Exactly the line with "Viewport: 658px width, 563px height." and the lines that follow it, through the closing line of the entries, should be restated, with nothing left out or added.

Top of Data to use

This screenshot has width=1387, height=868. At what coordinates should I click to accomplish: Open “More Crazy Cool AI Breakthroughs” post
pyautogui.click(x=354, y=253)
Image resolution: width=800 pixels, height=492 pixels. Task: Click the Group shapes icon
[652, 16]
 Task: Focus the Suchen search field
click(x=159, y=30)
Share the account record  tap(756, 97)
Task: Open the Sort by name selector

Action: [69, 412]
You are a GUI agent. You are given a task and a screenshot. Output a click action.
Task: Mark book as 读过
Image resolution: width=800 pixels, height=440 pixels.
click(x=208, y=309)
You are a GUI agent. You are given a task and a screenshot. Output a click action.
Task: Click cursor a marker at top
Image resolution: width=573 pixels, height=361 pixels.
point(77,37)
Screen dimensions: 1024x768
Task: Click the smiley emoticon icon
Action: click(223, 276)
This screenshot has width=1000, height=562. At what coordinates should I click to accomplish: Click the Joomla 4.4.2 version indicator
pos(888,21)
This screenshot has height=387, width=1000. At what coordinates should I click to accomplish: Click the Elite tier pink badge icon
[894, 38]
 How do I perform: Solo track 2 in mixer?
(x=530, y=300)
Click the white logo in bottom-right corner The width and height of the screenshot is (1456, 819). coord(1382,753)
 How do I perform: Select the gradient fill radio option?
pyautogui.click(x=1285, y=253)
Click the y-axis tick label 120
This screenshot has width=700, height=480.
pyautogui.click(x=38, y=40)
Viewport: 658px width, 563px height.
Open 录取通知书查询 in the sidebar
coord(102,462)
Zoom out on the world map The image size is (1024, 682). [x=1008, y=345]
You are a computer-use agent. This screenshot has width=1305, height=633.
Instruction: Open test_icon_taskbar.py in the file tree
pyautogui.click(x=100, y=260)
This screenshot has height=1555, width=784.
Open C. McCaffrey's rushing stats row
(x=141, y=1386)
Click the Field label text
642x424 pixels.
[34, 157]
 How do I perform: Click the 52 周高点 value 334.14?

Bottom of Data to use

* Answer to this problem *
Viewport: 658px width, 563px height.
Open 录取通知书查询 in the sidebar
coord(102,462)
Zoom out on the world map The image size is (1024, 682). [x=1008, y=345]
You are a computer-use agent. This screenshot has width=1305, height=633.
Instruction: Open test_icon_taskbar.py in the file tree
pyautogui.click(x=100, y=260)
This screenshot has height=1555, width=784.
Open C. McCaffrey's rushing stats row
(x=141, y=1386)
Click the Field label text
642x424 pixels.
[34, 157]
 How do I perform: Click the 52 周高点 value 334.14?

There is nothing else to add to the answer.